VIII. INJUNCTIVE RELIEF
Dr. Chalal's Complaint purports to seek both monetary damages and injunctive relief. Specifically, the Complaint asks the court to award "injunctive relief in the form of a permanent injunction to require reinstatement of [plaintiff's] admitting privileges and to prevent Defendants from further, in the future, unlawfully denying him such privileges and the right to engage lawfully in the practice of medicine." (Complaint at 5, ¶ 18(D).) Although HCQIA immunity is limited to monetary damages, it does not protect a defendant against injunctive relief. 42 U.S.C. § 11111 (a)(1). However, in the case at bar, Dr. Chalal never moved the court for an injunction or otherwise pursued injunctive relief. Thus, the court finds that Dr. Chalal has abandoned his claim for injunctive relief. See Imperial v. Suburban Hosp. Ass'n, Inc., 37 F.3d 1026, 1031 (4th Cir. 1994) (where plaintiff failed to file a motion for injunctive relief or otherwise suggest to the court that he had a continuing interest in obtaining injunctive relief which would survive the immunity defense, the prayer for injunctive relief was abandoned and the district court properly dismissed the entire complaint). Finally, because Dr. Chalal is not entitled to relief on any of his claims, he would not be entitled to the injunctive relief requested in his Complaint.

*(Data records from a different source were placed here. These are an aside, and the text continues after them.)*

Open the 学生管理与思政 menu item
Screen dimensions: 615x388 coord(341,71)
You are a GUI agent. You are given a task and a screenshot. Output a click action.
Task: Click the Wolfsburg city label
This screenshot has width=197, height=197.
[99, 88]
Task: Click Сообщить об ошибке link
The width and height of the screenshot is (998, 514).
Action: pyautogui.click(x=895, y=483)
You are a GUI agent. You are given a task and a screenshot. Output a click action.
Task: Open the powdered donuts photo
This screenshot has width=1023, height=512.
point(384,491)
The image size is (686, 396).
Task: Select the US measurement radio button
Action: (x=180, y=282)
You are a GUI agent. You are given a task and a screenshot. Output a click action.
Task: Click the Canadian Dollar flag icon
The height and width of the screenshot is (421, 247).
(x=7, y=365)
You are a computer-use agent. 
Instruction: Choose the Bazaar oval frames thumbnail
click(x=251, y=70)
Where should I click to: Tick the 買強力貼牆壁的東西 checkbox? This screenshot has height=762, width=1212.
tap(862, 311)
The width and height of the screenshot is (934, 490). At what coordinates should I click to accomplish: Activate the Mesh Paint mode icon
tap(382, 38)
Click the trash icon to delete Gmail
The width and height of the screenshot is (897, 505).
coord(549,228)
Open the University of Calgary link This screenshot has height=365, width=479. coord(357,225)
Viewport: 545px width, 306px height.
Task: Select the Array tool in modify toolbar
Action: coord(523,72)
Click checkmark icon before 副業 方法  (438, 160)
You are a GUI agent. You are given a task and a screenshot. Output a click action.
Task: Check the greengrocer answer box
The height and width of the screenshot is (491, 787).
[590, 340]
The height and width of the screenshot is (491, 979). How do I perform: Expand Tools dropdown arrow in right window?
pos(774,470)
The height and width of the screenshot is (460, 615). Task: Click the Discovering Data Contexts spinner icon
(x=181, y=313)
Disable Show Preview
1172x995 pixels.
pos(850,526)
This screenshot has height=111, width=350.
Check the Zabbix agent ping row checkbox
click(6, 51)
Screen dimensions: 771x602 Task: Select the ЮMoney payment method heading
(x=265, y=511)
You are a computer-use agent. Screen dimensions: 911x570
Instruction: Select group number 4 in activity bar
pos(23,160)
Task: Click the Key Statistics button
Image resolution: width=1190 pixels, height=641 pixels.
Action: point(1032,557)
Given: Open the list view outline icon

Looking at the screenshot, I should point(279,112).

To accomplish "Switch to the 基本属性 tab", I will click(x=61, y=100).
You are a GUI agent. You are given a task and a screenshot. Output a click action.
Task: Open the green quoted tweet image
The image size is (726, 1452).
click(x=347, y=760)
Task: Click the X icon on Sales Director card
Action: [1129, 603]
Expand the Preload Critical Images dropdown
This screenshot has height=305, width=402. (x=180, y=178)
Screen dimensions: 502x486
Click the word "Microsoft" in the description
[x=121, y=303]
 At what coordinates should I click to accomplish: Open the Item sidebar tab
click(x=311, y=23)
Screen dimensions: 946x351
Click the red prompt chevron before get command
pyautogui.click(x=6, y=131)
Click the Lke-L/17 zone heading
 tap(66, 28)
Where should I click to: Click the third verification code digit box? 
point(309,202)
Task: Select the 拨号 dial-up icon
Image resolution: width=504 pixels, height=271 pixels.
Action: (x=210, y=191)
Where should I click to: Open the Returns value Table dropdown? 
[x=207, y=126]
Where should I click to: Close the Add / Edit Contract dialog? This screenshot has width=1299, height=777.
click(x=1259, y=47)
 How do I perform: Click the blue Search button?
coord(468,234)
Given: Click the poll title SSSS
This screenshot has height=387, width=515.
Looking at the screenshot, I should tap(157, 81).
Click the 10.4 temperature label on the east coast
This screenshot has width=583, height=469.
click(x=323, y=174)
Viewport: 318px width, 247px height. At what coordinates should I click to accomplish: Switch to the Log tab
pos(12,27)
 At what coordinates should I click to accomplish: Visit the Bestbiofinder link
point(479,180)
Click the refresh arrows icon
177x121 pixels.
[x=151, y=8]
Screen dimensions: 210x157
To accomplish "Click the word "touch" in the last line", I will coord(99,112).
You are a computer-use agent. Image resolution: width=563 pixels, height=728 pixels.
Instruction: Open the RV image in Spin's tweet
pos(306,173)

Even if Dr. Chalal had pursued injunctive relief, defendant no longer owns or operates the hospital, and thus the court could not provide the equitable relief plaintiff seeks. (Chalal Dep. at 16-17.)
CONCLUSION
Plaintiff's prosecution of this lawsuit was a plain attempt to have a court revisit an adverse decision of his medical colleagues and substitute the court's judgment for that of the Hospital's governing board. This is precisely the type of litigation the Health Care Quality Improvement Act was designed to prevent. Plaintiff's evidence raises no genuine issues of material fact regarding plaintiff's claims, and defendant is entitled to judgment as a matter of law. Accordingly, an order granting defendant's Motion for Summary Judgment will be entered contemporaneously herewith.